Response to the Government announcement on a social media ban for under-16s
The Government’s announcement today is a disservice to all the parents who have campaigned so determinedly for change, to all the young people who responded to the consultation with their views and to all the organisations and campaigners in our Network who spent considerable time and resource submitting evidence and alternative recommendations to the Government in recent months.
There is no escaping the fact that this announcement has been rushed out to meet political imperatives, just like the consultation was rushed out in January in response to parental campaigns and the legislation was rushed through to stave off Parliamentary rebellions. The Government’s supporting documents provide some additional detail on their intentions and objectives but the analysis of the evidence they received and the actions they are taking as a result is, at best, confused and at worst illogical. We will be publishing more on this in the coming days.
At each stage of this process since January, promises of tough action have been made. Yet at each stage, the Government’s hasty, muddled response has narrowed the options for meaningful, systemic change that would address the root causes of harm suffered by children, and all users - in favour of an ever smaller menu of tick-box options. Today we have the natural end-point of this process: an announcement that children will be banned from accessing social media platforms, but no further detail on how it will work except that it will follow the Australian model in scope and rely on highly effective age assurance to be implemented. Measures to age-gate sexualised chatbots do not address the wider design-based harms - which indeed DSIT references as evidence in its response - that arise from chatbots more generally. Further announcements are due to be made on features like infinite scrolling or the potential introduction of a curfew for older children.
This is not the way to make good policy. More importantly, it is not the way to deliver an implementable, enforceable solution to address the risks and dangers children increasingly face online nor will it meet the justifiably high expectations of parents for change.
Banning children from social media platforms without addressing the underlying harmful, profit-driven design of those platforms will not make them safer. From recent polling we know that 84% of the UK public are convinced that requiring companies to prove their products are designed to be safe before use would keep everyone safe on social media platforms. And yet the current measures do nothing to make online spaces safe for everyone from the start. Instead, they remove access for under 16s and with it the incentives for the platforms to do anything to change the harmful, addictive design of their products.

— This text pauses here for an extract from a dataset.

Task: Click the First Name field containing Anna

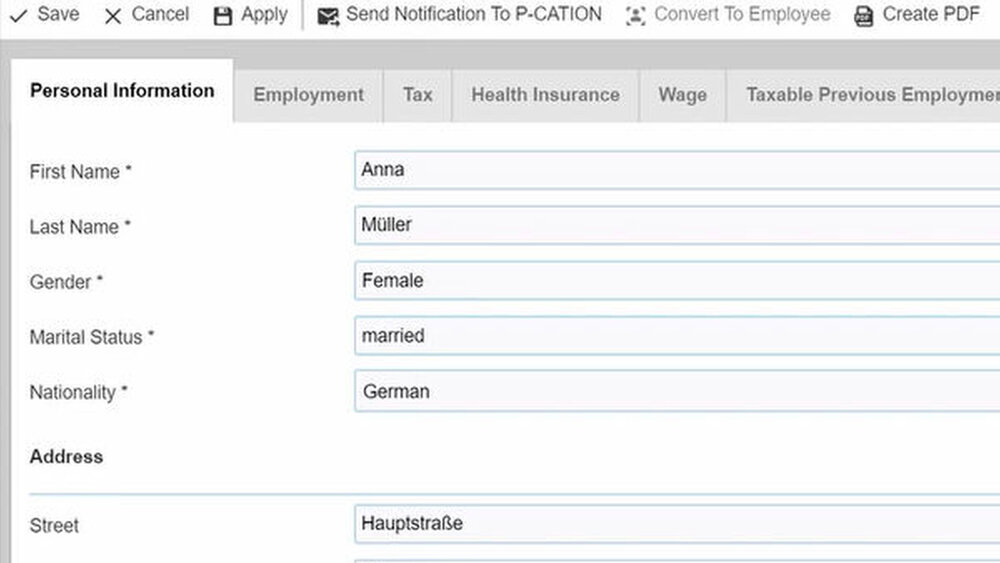Action: coord(676,170)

Mandating a pick-and-mix approach through legislation to address additional individual features on other sites - such as banning livestreaming and stranger contact on gaming services, or introducing default protections for 16 and 17 year olds - is unlikely to be implementable and certainly will not be future-proofed, as new features and products emerge that are not covered by these measures.
Moreover, this approach takes the responsibility off platforms for ensuring their products are safe before they are rolled out, which is where - backed by robust regulation and strong enforcement - it should belong. In the meantime, while it is welcome that the Secretary of State has written to Ofcom to set out her expectations about ongoing OSA enforcement, there is a serious risk that this confused direction of travel will only further reduce Ofcom’s ability to enforce its existing obligations as services focus their efforts on lobbying against the new measures, rather than complying with the existing ones.
We are particularly disappointed that the Government sets out no meaningful plans for further policy development work on online safety: there has been no strategic thinking on this in the two years since the Government came into power. Creating new criminal offences and rushing in new laws to ban children from platforms or age-restrict individual features is no substitute for a comprehensive, cross-government approach to digital policy and regulation.
We will continue to work on a cross-harm basis with our partners in the Network to advocate for the OSA to be strengthened and for a systemic, risk-based, outcome-focused legislative and regulatory approach to ensure that online platforms are safe by design and that all users - not just children - can thrive in an online world that is designed for safety, rather than optimised for profit.